Se trata de restituir la potencia vital del inconsciente colectivo, de habilitar modos de existencia en los que la vida —y no la muerte espectacular— sea el eje del deseo social. Esto implica la construcción de una cultura por la vida, no como discurso abstracto, sino como entramado concreto de experiencias, narrativas, afectos y prácticas que devuelvan al cuerpo social la capacidad de imaginar, crear y sostener mundos habitables. Una cultura por la vida requiere espacios donde el dolor se elabore colectivamente, donde la memoria de las víctimas no sea instrumentalizada, y donde los cuerpos no sean mercancía ni blanco de exterminio, sino territorios de dignidad.

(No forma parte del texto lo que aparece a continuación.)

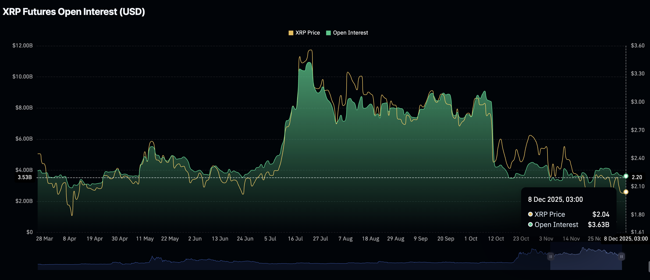The width and height of the screenshot is (650, 280).
Task: Click the XRP Price $2.04 tooltip row
Action: [570, 214]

El Estado tiene la obligación de restituir el tejido social, de reconocer y dignificar las memorias de quienes han sido arrasados por la violencia, y de impulsar políticas culturales, educativas y simbólicas que desarticulen los dispositivos de captura del deseo operados por el narco y el capital. Esto supone dejar de mirar la narcocultura solo como un fenómeno delictivo o de “mal gusto”, y comprenderla como un síntoma de la profunda desposesión simbólica y material que atraviesa a amplios sectores de la población. Descolonizar el inconsciente colectivo, en este sentido, es también una tarea de justicia, una política de lo sensible que exige al Estado dejar de administrar el horror y comenzar a producir condiciones para que la vida —en plural, en dignidad, en comunidad— vuelva a ser pensable y deseable. En términos generales, las preguntas que deberíamos colocar en la reflexión pública podrían ser: ¿Cómo imaginar una pedagogía del deseo que dispute al narco el monopolio simbólico sobre la relación vida-muerte así como el sentido de presente-futuro?, ¿Es posible construir una estética de lo común que desplace el goce de lo atroz hacia un goce por la vida, lo colectivo y la defensa de la justicia?

***

*Salvador Salazar Gutiérrez es académico-investigador en la Universidad Autónoma de Ciudad Juárez. Integrante del Sistema Nacional de Investigadoras e Investigadores nivel 2. Ha escrito varios libros en relación a jóvenes, violencias y frontera. Profesor invitado en universidades de Argentina, España y Brasil. En el 2017 fue perito especialista ante la Corte Interamericana de Derechos Humanos para el caso Alvarado Espinoza y Otros vs México.